WHAT THE TASK ASKS
Copy every record that follows, word for word.

(Beginning of RECORDS SUPPLIED)

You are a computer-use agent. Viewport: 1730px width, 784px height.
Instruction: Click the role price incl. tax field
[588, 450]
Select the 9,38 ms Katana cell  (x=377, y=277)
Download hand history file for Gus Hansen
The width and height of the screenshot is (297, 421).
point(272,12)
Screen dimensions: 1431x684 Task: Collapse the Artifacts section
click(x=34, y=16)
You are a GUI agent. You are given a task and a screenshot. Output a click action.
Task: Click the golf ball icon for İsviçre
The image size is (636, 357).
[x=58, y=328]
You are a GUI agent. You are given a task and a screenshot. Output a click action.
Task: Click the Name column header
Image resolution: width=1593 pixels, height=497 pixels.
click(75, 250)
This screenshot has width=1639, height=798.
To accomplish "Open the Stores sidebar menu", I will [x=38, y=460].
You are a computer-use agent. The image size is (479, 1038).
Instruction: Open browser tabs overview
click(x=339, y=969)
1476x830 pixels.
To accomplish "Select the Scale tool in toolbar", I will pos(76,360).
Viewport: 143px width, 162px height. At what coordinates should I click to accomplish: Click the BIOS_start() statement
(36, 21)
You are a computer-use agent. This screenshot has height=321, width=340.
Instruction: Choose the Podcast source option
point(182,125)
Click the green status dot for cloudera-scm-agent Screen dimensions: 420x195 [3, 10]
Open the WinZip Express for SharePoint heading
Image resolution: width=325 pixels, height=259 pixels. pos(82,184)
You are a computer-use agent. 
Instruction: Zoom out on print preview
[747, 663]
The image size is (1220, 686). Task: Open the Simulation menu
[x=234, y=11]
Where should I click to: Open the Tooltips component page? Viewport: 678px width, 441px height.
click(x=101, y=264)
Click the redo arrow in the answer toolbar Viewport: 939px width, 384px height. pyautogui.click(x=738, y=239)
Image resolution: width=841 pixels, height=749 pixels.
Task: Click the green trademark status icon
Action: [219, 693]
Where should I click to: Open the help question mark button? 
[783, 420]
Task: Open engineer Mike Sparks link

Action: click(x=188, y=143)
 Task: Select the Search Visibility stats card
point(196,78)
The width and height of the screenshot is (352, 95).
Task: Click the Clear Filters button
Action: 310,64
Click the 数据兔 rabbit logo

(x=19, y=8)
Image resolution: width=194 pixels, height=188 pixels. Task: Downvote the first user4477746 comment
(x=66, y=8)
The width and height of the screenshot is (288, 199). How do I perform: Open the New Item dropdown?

(End of RECORDS SUPPLIED)

YOUR SOLUTION
You are a computer-use agent. Viewport: 1730px width, 784px height.
Instruction: Click the role price incl. tax field
[588, 450]
Select the 9,38 ms Katana cell  (x=377, y=277)
Download hand history file for Gus Hansen
The width and height of the screenshot is (297, 421).
point(272,12)
Screen dimensions: 1431x684 Task: Collapse the Artifacts section
click(x=34, y=16)
You are a GUI agent. You are given a task and a screenshot. Output a click action.
Task: Click the golf ball icon for İsviçre
The image size is (636, 357).
[x=58, y=328]
You are a GUI agent. You are given a task and a screenshot. Output a click action.
Task: Click the Name column header
Image resolution: width=1593 pixels, height=497 pixels.
click(75, 250)
This screenshot has width=1639, height=798.
To accomplish "Open the Stores sidebar menu", I will [x=38, y=460].
You are a computer-use agent. The image size is (479, 1038).
Instruction: Open browser tabs overview
click(x=339, y=969)
1476x830 pixels.
To accomplish "Select the Scale tool in toolbar", I will pos(76,360).
Viewport: 143px width, 162px height. At what coordinates should I click to accomplish: Click the BIOS_start() statement
(36, 21)
You are a computer-use agent. This screenshot has height=321, width=340.
Instruction: Choose the Podcast source option
point(182,125)
Click the green status dot for cloudera-scm-agent Screen dimensions: 420x195 [3, 10]
Open the WinZip Express for SharePoint heading
Image resolution: width=325 pixels, height=259 pixels. pos(82,184)
You are a computer-use agent. 
Instruction: Zoom out on print preview
[747, 663]
The image size is (1220, 686). Task: Open the Simulation menu
[x=234, y=11]
Where should I click to: Open the Tooltips component page? Viewport: 678px width, 441px height.
click(x=101, y=264)
Click the redo arrow in the answer toolbar Viewport: 939px width, 384px height. pyautogui.click(x=738, y=239)
Image resolution: width=841 pixels, height=749 pixels.
Task: Click the green trademark status icon
Action: [219, 693]
Where should I click to: Open the help question mark button? 
[783, 420]
Task: Open engineer Mike Sparks link

Action: click(x=188, y=143)
 Task: Select the Search Visibility stats card
point(196,78)
The width and height of the screenshot is (352, 95).
Task: Click the Clear Filters button
Action: 310,64
Click the 数据兔 rabbit logo

(x=19, y=8)
Image resolution: width=194 pixels, height=188 pixels. Task: Downvote the first user4477746 comment
(x=66, y=8)
The width and height of the screenshot is (288, 199). How do I perform: Open the New Item dropdown?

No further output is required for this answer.